Little wonder that some of his supporters are now wondering which candidate won that election.
Federal spending has increased by 23.7 percent since Bush took office. Education has been further federalized in the No Child Left Behind Act. Bush pulled out all the stops to get Republicans in Congress to create the biggest new entitlement program — prescription drug coverage under Medicare — in 40 years.
He pushed an energy bill that my colleague Jerry Taylor described as “three parts corporate welfare and one part cynical politics … a smorgasbord of handouts and subsidies for virtually every energy lobby in Washington.”
It’s a far cry from the less-government, “leave us alone” conservatism of Ronald Reagan.
Conservatives used to believe that the U.S. Constitution set up a government of strictly limited powers.
It was supposed to protect us from foreign threats and deliver the mail, leaving other matters to the states or to the private sector — individuals, families, churches, charities and businesses.
That’s what lots of voters assumed they would get with Bush. In his first presidential debate with Al Gore, Bush contrasted his own vision of tax reduction with that of his opponent, who would “increase the size of government dramatically.” Gore, Bush declared, would “empower Washington,” but “my passion and my vision is to empower Americans to be able to make decisions for themselves in their own lives.”
Bush was tapping into popular sentiment.
In fact, you could say that what most voters wanted in 2000 was neither Bush nor Gore but smaller government. A Los Angeles Times poll in September 2000 found that Americans preferred “smaller government with fewer services” to “larger government with many services” by 59 to 26 percent.
But that’s not what voters got. Leave aside defense spending and even entitlements spending: In Bush’s first three years, nondefense discretionary spending — which fell by 13.5 percent under Ronald Reagan — has soared by 20.8 percent. His more libertarian-minded voters are taken aback to discover that “compassionate conservatism” turned out to mean social conservatism — a stepped-up drug war, restrictions on medical research, antigay policies, federal subsidies for marriage and religion — and big-spending liberalism justified as “compassion.”
When they’re given a chance to vote, Americans don’t like big government.
Last November 45 percent of the voters in the most liberal state in the Union, Ted Kennedy’s Massachusetts, voted to abolish the state income tax.
In January, Oregon’s liberal electorate rejected a proposed tax increase, 55 percent to 45 percent.
In September Alabama voters rejected Gov. Bob Riley’s $1.2 billion tax hike by 2 to 1.
California voters tossed out big-spending Gov. Gray Davis, and 62 percent of them voted for candidates who promised not to raise taxes to close the state’s deficit.
Bush and his aides should be worrying about the possibility that libertarians, economic conservatives and fed-up taxpayers won’t be in his corner in 2004 in the same numbers as 2000.
Republican strategists are likely to say that libertarians and economic conservatives have nowhere else to go. Many of the disappointed will indeed sigh a deep sigh and vote for Bush as a lesser evil.

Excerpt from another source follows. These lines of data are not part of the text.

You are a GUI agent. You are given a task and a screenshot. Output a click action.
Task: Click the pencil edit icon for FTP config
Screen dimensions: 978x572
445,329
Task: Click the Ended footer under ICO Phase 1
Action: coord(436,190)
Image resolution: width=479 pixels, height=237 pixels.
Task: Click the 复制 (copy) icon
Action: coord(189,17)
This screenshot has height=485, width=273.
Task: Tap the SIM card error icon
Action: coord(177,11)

But Karl Rove, who is fascinated by the role Mark Hanna played in building the post-1896 Republican majority, should remember one aspect of that era: In the late 19th century, the Democratic Party of Jefferson, Jackson and Cleveland was known as “the party of personal liberty.” More so than the Republicans, it was committed to economic and cultural laissez-faire and opposed to Prohibition, protectionism and inflation.
When the big-government populist William Jennings Bryan claimed the Democratic nomination in 1896, many assumed he would draw industrial workers from the Republicans and bring new voters to the polls. Instead, Bryan lost in a landslide, and turnout declined for the next few elections. As the more libertarian Democrats found less reason to go to the polls, the Republicans dominated national politics for the next 36 years.
It could happen that limited-government voters decide to stay home, or vote for an independent candidate in the mold of Ross Perot or Jesse Ventura or vote Libertarian.
They could even vote for an antiwar, anti-Patriot Act, socially tolerant Democrat.
Given a choice between big-government liberalism and big-government conservatism, the leave-us-alone voters might decide that voting isn’t worth the trouble.